_Excerpt_
-*-

Applications of Statistics for Measuring Company Growth

Wednesday, May 16th, 2018
statistics

This post was written by Erik Stettler, Finance Expert for Toptal.

 

Executive Summary

Once you have obtained your top-line growth metrics, the analysis can really begin.
Figure out what aspects of growth you want to measure, then create a benchmark.
Start building an analysis process: Weed out red herrings and look towards continual improvement via machine learning.

In part as a follow-up to my previous article on how to identify the drivers of growth in businesses, I now want to go further down the rabbit hole and look into how you can then measure the impact of growth initiatives. I will provide some tools for assessing the impact of actions such as product updates, PR, and marketing campaigns on customer growth, retention metrics, and engagement. This represents reflections from my previous work as a statistician, helping companies to assess the impact on their valuation of internal and external events via the reactions of their traded securities.

I believe that statistical impact tools, more commonplace in the hedge fund and Wall Street world, can be of far more use to technology companies for managing growth than how they are currently applied. Due to technology making a range of high-frequency information available to us on user or client behavior, a skilled statistical or data analyst can be a real asset within commercial teams.

There Are Many Ways to Measure the Impact of Growth

As an example of measuring statistical impact on valuation, let’s assume that a publicly-traded company announces a new product and wishes to know the extent to which it impacted its valuation. Estimating the real impact requires accounting for:

  1. How the market itself performed that day, in the context of the security’s correlation with it.
  2. The effect of any other company-relevant information released at the same time.
  3. The simple fact that securities prices and user behavior move on a daily basis from general variance, even in the absence of new information.
  4. Longer-term impact, in terms of a statistically significant trend in price increase.

For a private company, the same analysis can be done on the change in active users, or clients, both in the short- and long-term, which serve as the corollary to stock price activity. This also applies to retention and depth of engagement metrics.

Establishing this rounded form of analysis allows companies to direct their limited resources based on far stronger information signals, rather than get led astray by what might appear to be a market or user reaction that in fact represents nothing more than random fluctuation. The initial work to set up the statistical model that separates the signal from the noise can yield tremendous dividends via the insights that it brings to a company’s growth efforts. It is also an iterative process that can easily (and often automatically) be updated and refined as new data is received.

Selecting the Target Metric to Test

Any measuring effort by a company should target at least one of the following dimensions of growth:

  1. Top-line growth, defined as the change in total sales or active users/clients over time.

-*-

_Dataset extract_
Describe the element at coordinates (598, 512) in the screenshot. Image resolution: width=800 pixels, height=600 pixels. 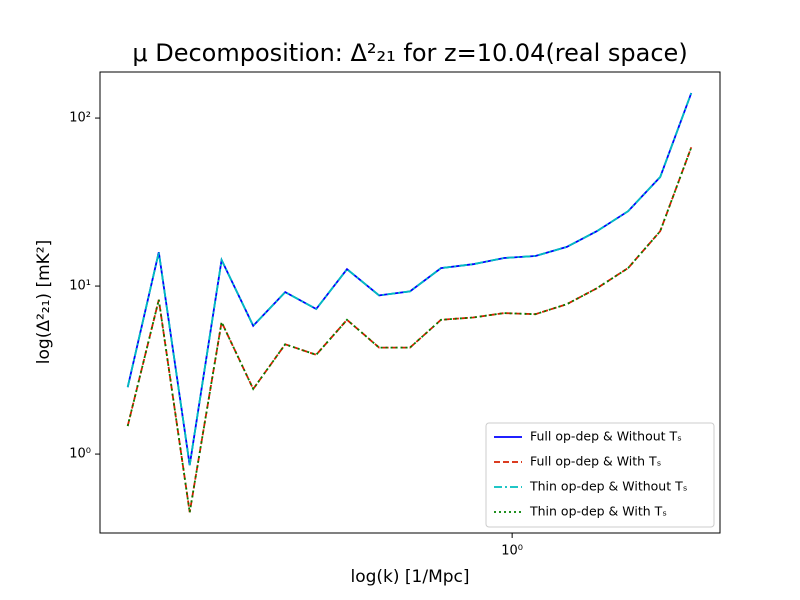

-*-

_Work task_
In the post on measuring company growth, why does the writer say a skilled statistical or data analyst can be a real asset within commercial teams? Answer in one to three sentences.

_Response_
Technology now makes a range of high-frequency information on user or client behavior available. A skilled analyst can use that information to assess the impact of growth initiatives.